Solution #2: evaluating the trade-offs

In practice, a lot of the models used for classification output class probabilities instead of directly outputting the label. The ML practitioner, then, defines a threshold above which it considers the model is confident enough on a certain class and that we should, then, use that class as the model’s prediction.

For example, the rare disease classifier might output the probability of an individual having the disease. Depending on that probability, we might interpret the model’s prediction as either being ‘disease’ or ‘healthy’. A common threshold used in practice is 0.5: if the probability is below 0.5, we consider the model to be predicting label 0, and if above 0.5, label 1.

Making the model output a probability value instead of the class name directly might seem like a pointless complication, but there is an important reason for following this approach. In practice, not all model mistakes cost the same.

In our disease classifier example, it is preferable to have more false positives than false negatives. Can you see why this is the case?

If the model says a patient has the disease when in fact it doesn’t (false positive), the patient might feel scared at first and seek help from a doctor. Further exams will reveal that the model made a mistake and the patient will likely feel relieved. However, if the model says a patient is disease-free, when in fact it isn’t (false negative), the patient will go on with their lives and eventually suffer severe symptoms that could easily be avoided if the disease was detected earlier.

The different costs associated with the model’s mistakes can also be observed in other problems. Think about a model that classifies a transaction as fraudulent or normal. Or about an e-mail spam classifier. In both situations, false positives are cheaper than false negatives.

Now, back to the threshold: by playing with the threshold value, practitioners can find a balance between the different types of model mistakes. A very low threshold results in more false positives while a very high threshold results in more false negatives.

With this idea in mind, it is possible to evaluate models in a much more comprehensive way by assessing how their performance change for different threshold values.

One of the most popular ways of doing so is by plotting the receiver operator characteristic curves (ROC), which depict the trade-off between the false positive rate and the true positive rate. By plotting the ROC curves for different models we can start observing how they behave face to this trade-off.

A perfect model would have a true positive rate of 1 and is depicted as just a line on the top. The closer we are to the perfect model, the better. In practice, to avoid the hassle of visually comparing ROC curves and deciding what to do when two curves intersect, it is common to compute the area under the ROC curve (known as AUC) and use that number as a proxy for model performance, choosing the model with the largest AUC.

Another trade-off that can be evaluated by varying the threshold is the one between precision and recall, giving rise to precision-recall (PR) curves.

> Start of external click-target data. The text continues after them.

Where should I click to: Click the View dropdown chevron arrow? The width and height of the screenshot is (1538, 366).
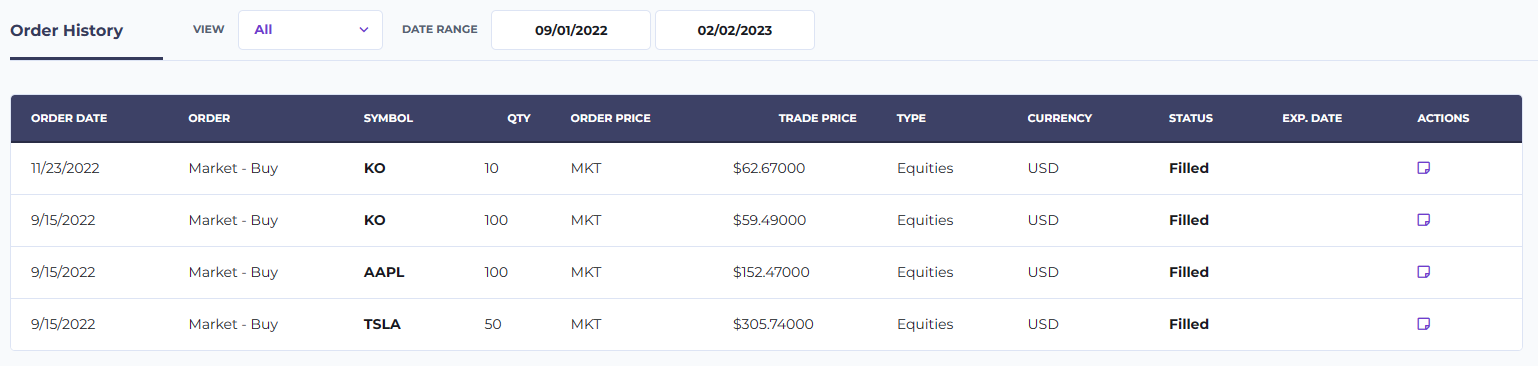(363, 30)
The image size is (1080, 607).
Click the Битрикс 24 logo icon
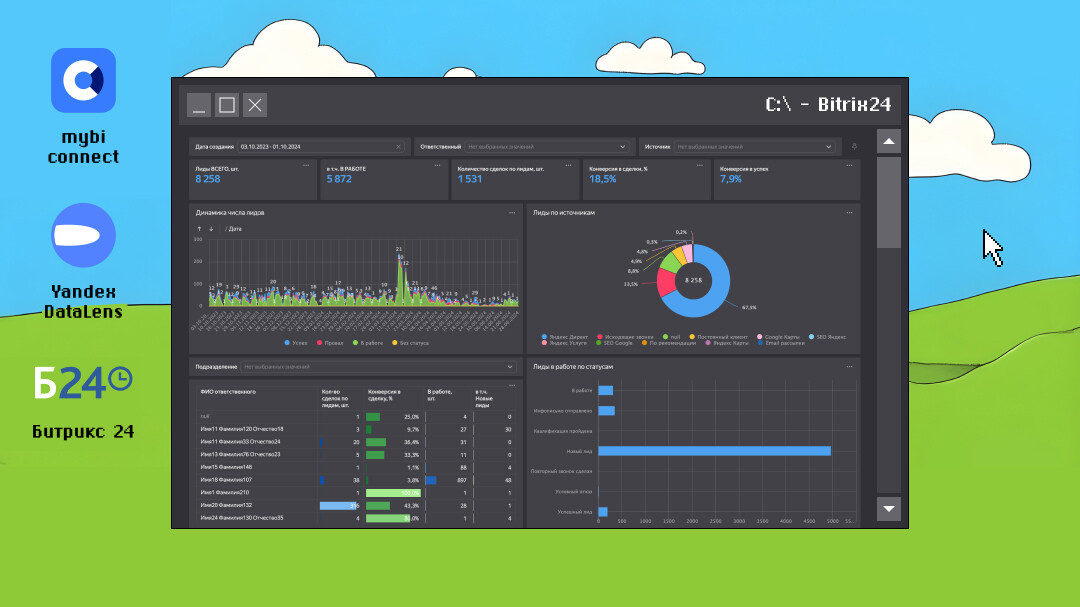(83, 381)
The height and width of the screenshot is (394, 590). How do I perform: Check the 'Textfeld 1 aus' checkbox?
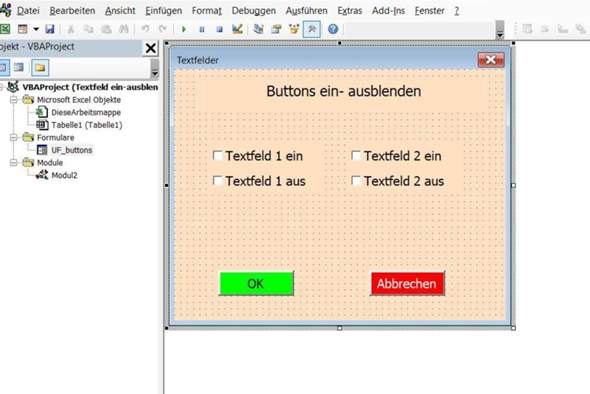click(218, 181)
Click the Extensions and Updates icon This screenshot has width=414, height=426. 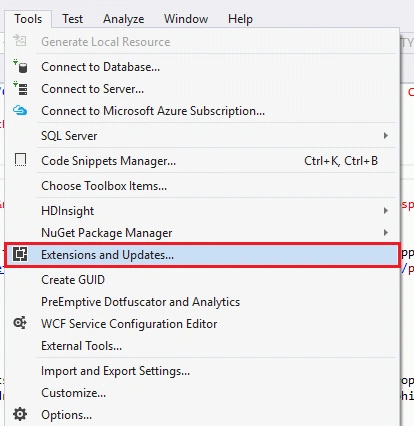20,255
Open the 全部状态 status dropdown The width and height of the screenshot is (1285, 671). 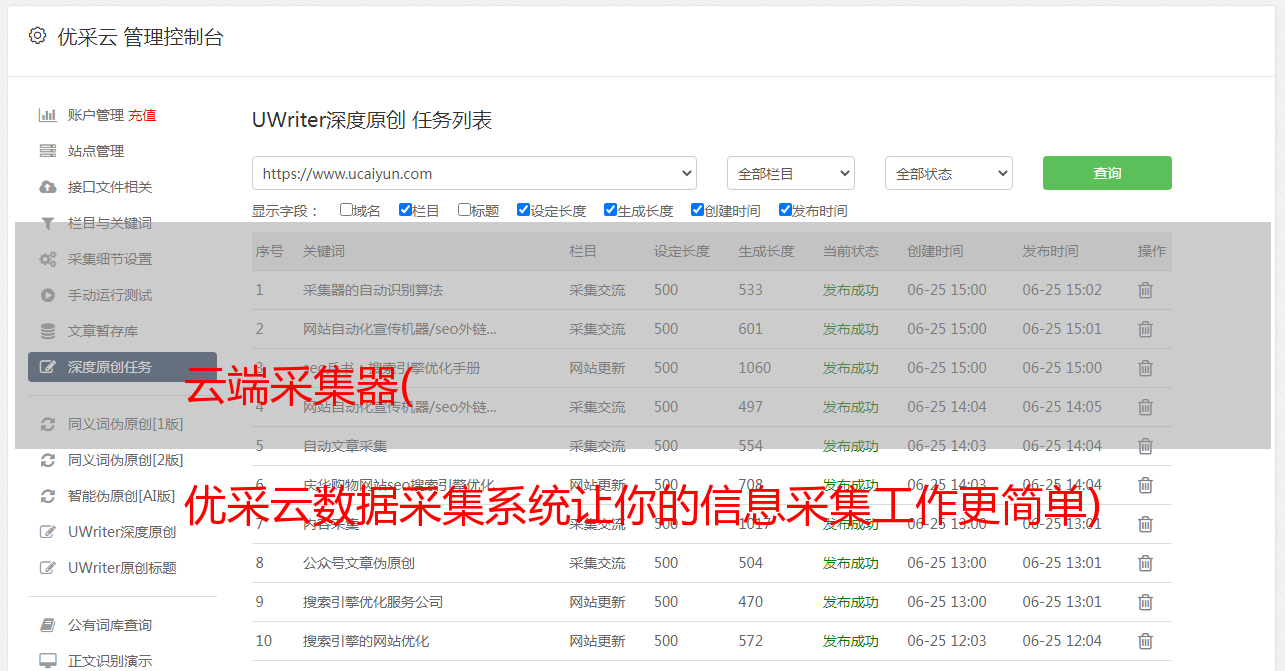pyautogui.click(x=948, y=173)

PR curves seem to be more appropriate to use when there is class imbalance. This post explores the comparison between the ROC and PR curves on unbalanced datasets with code samples, so feel free to check it out.

Using ROC and PR curves helps us evaluate model performance on unbalanced datasets because we are not only segregating the types of model predictions (like we did in the previous section) but also evaluating the associated trade-offs.

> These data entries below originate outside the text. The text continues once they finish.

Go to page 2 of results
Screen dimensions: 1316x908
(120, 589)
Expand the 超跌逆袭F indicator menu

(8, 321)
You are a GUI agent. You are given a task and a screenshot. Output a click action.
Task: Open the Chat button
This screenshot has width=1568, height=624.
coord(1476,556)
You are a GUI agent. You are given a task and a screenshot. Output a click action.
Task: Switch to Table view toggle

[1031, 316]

The commonly used metrics, such as accuracy and error rates, are not the most appropriate to use when we are dealing with unbalanced datasets. Hopefully, after reading this post, you understand what’s the issue with these common metrics and what are the alternatives to overcome the problems associated with them. Being prepared to deal with class imbalance is a must for ML practitioners and we hope to have helped a little bit on this journey with our posts on the topic.

* A previous version of this article listed the company name as Unbox, which has since been rebranded to Openlayer.